Quizás lo más urgente es que los líderes del país no continúen empeorando la situación. Durante el último cuarto de siglo, Crisis Group ha analizado conflictos y crisis en todo el mundo, y hemos aprendido algunas lecciones sobre lo que se debe y no se debe hacer para resolver una crisis. Infortunadamente, el liderazgo actual en Washington parece estar eligiendo mucho más de la lista del “no hacer”, al tomar medidas y hacer declaraciones que deberían evitarse si el objetivo es reducir las tensiones en lugar de exacerbarlas. La administración Trump y sus aliados en el Congreso deberían abandonar la retórica incendiaria y que incita al pánico al sugerir que EE. UU. está en un conflicto armado con su propia gente, o que alguna facción política es el enemigo y así evitar que las fuerzas de seguridad se sientan alentadas o envalentonadas para atacarlos como combatientes. En lugar de demonizar a los reporteros, que en varios casos han sido atacados y arrestados por la policía a la que pretenden hacer rendir cuentas, los líderes políticos deben resaltar que una prensa robusta es uno de los pilares de la democracia y la estabilidad de los EE. UU. Si bien las autoridades nacionales deben respaldar la vigilancia policial firme y responsable cuando sea necesario para detener los saqueos nocturnos que continúan presentándose en algunos lugares, también deberían dar ejemplo a la policía local disculpándose por lo ocurrido fuera de la Casa Blanca el 1 de junio y dejar en claro que ninguna fuerza de seguridad debería usar estas tácticas contra manifestantes pacíficos.

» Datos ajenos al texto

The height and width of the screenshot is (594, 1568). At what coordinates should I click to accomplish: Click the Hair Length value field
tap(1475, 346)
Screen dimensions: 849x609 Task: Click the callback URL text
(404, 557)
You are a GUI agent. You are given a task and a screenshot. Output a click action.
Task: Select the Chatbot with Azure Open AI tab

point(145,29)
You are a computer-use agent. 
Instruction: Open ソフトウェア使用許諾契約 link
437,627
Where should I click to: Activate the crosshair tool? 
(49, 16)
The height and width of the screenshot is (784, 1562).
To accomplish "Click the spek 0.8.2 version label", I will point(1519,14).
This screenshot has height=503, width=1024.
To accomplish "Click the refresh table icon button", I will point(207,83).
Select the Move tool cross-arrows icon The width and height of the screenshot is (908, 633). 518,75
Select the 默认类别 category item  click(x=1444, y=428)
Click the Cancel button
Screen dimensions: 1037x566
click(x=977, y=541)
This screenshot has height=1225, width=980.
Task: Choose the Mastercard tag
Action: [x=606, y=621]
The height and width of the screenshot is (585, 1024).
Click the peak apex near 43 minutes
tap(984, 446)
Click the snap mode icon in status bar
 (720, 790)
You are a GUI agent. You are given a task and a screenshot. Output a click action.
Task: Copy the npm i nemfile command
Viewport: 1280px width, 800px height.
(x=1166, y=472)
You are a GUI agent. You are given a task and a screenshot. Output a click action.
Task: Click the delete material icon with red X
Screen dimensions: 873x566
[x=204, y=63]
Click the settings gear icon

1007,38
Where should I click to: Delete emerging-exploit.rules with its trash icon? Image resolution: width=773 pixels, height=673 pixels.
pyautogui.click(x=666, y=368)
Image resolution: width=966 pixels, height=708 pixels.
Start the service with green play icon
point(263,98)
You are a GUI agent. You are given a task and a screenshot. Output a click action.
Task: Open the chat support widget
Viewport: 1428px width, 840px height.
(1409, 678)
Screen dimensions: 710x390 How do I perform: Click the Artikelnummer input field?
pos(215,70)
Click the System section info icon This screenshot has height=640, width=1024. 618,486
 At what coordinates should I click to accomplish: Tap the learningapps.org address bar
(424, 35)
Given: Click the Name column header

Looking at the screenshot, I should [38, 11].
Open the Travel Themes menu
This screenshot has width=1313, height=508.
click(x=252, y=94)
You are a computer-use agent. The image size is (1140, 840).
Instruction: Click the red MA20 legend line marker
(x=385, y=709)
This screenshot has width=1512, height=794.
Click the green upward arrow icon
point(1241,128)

Sin duda, varios líderes locales y algunos funcionarios de seguridad han dado el ejemplo correcto. Pero el beneficio de este liderazgo podría perderse si, en el otro extremo del espectro, el presidente Trump, tal vez jugando con lo que cree que será su ventaja política a medida que se acercan las elecciones de 2020, continúa enviando un mensaje de rabia, intolerancia y frustración, y no anuncia medidas para demostrar un compromiso significativo con al menos algunas de las reformas que deberían haber sido implementadas hace mucho tiempo. Quizás el peor escenario sería si aumenta las tensiones al invocar la Ley de la Insurrección y materializa sus amenazas de desplegar al ejército de los EE. UU., una medida a la que incluso el secretario Esper ahora le ha retirado su apoyo públicamente. Eso debería reservarse solo para las circunstancias más extraordinarias. En una poderosa declaración el 3 de junio, el exsecretario de defensa el general James Mattis criticó a Trump por “militarizar nuestra respuesta” a los disturbios de la semana y por la creación de “un conflicto, un falso conflicto, entre militares y la sociedad civil”. Desde que asumió el cargo en 2017, Trump ha expresado decididamente su deseo de retirar a EE. UU. de las guerras en el extranjero. Debería hacer grandes esfuerzos para no actuar como si quisiera una en casa.